--- Material shown ---

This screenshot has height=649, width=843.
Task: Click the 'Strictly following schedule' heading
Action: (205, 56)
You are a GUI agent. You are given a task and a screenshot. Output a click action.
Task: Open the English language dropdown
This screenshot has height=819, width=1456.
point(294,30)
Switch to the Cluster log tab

---
--- Material shown ---

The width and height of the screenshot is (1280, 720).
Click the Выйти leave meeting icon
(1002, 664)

---
--- Material shown ---

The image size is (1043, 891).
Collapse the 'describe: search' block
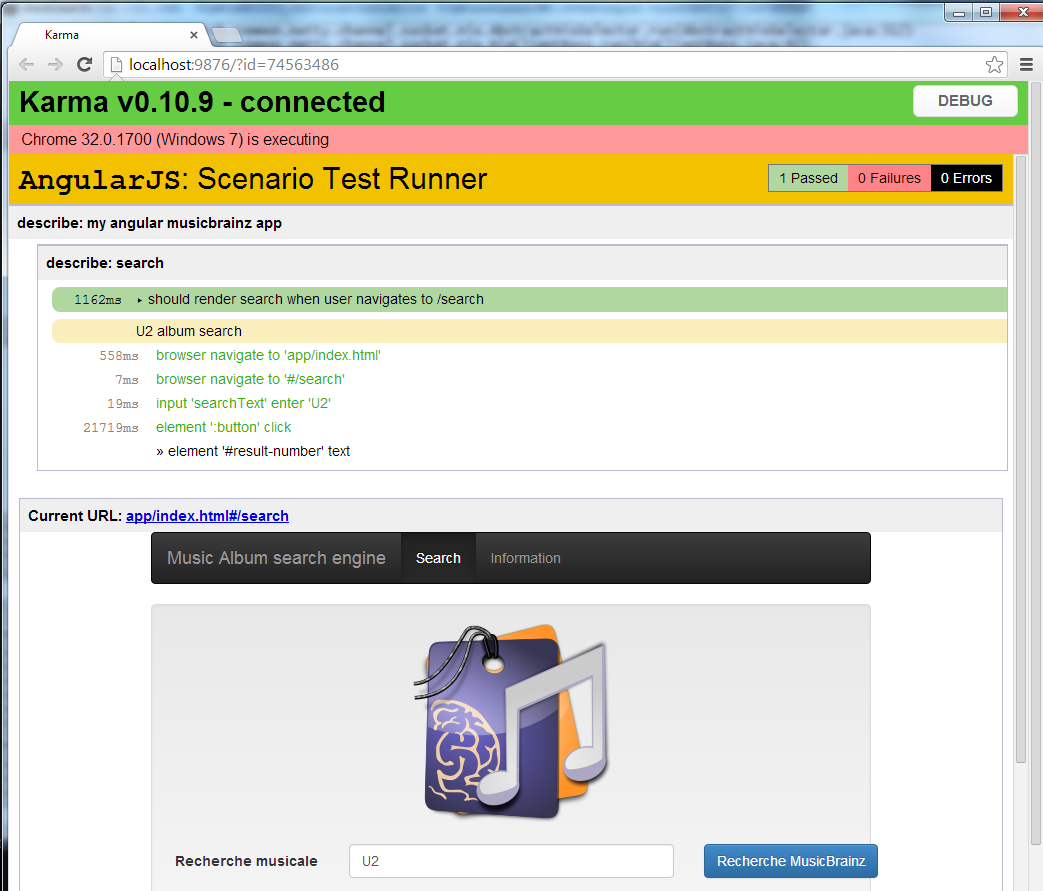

---

| What to produce |
Change "dropdown" to "menu" in the material from the line containing "You are a GUI" down to the line containing "Switch to the Cluster log tab", and write out only those lines with nothing else altered.

| In response |
You are a GUI agent. You are given a task and a screenshot. Output a click action.
Task: Open the English language menu
This screenshot has height=819, width=1456.
point(294,30)
Switch to the Cluster log tab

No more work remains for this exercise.